● Item position entries
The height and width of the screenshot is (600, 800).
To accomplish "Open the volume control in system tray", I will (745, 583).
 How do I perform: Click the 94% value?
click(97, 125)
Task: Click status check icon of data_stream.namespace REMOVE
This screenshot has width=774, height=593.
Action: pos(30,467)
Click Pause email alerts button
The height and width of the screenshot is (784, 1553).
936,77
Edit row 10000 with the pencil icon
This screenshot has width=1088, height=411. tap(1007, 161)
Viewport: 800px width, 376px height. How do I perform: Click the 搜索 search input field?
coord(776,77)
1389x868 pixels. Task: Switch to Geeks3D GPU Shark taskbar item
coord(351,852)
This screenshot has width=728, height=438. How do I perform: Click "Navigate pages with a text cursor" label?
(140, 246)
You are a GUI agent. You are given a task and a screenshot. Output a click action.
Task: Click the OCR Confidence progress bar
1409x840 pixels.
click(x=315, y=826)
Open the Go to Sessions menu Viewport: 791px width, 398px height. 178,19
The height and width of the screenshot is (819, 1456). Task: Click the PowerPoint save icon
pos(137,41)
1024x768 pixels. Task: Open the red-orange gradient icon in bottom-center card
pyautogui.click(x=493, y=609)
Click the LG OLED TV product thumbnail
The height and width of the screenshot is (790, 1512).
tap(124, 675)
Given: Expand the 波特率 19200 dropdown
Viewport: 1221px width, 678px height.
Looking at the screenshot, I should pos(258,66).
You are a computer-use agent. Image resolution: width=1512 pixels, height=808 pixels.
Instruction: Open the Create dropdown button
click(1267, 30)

● Work to do
Turn every line of the entries above into a numbered list, skipping any blank lines.

● Written solution
1. The height and width of the screenshot is (600, 800).
2. To accomplish "Open the volume control in system tray", I will (745, 583).
3.  How do I perform: Click the 94% value?
4. click(97, 125)
5. Task: Click status check icon of data_stream.namespace REMOVE
6. This screenshot has width=774, height=593.
7. Action: pos(30,467)
8. Click Pause email alerts button
9. The height and width of the screenshot is (784, 1553).
10. 936,77
11. Edit row 10000 with the pencil icon
12. This screenshot has width=1088, height=411. tap(1007, 161)
13. Viewport: 800px width, 376px height. How do I perform: Click the 搜索 search input field?
14. coord(776,77)
15. 1389x868 pixels. Task: Switch to Geeks3D GPU Shark taskbar item
16. coord(351,852)
17. This screenshot has width=728, height=438. How do I perform: Click "Navigate pages with a text cursor" label?
18. (140, 246)
19. You are a GUI agent. You are given a task and a screenshot. Output a click action.
20. Task: Click the OCR Confidence progress bar
21. 1409x840 pixels.
22. click(x=315, y=826)
23. Open the Go to Sessions menu Viewport: 791px width, 398px height. 178,19
24. The height and width of the screenshot is (819, 1456). Task: Click the PowerPoint save icon
25. pos(137,41)
26. 1024x768 pixels. Task: Open the red-orange gradient icon in bottom-center card
27. pyautogui.click(x=493, y=609)
28. Click the LG OLED TV product thumbnail
29. The height and width of the screenshot is (790, 1512).
30. tap(124, 675)
31. Given: Expand the 波特率 19200 dropdown
32. Viewport: 1221px width, 678px height.
33. Looking at the screenshot, I should pos(258,66).
34. You are a computer-use agent. Image resolution: width=1512 pixels, height=808 pixels.
35. Instruction: Open the Create dropdown button
36. click(1267, 30)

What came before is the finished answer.